The line containing "Click the Checker" marks where to begin. Write out that line and every line after it exactly, through the last line below.

[DATA SUPPLIED]

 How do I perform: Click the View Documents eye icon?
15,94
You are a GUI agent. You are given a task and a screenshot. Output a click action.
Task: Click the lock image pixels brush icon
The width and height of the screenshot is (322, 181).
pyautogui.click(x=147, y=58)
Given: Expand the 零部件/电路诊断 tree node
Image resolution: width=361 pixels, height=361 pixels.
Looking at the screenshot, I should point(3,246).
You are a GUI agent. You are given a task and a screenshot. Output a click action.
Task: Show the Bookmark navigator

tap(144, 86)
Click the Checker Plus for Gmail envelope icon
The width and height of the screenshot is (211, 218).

[/DATA SUPPLIED]

■ RESPONSE BELOW ■
Click the Checker Plus for Gmail envelope icon
The width and height of the screenshot is (211, 218).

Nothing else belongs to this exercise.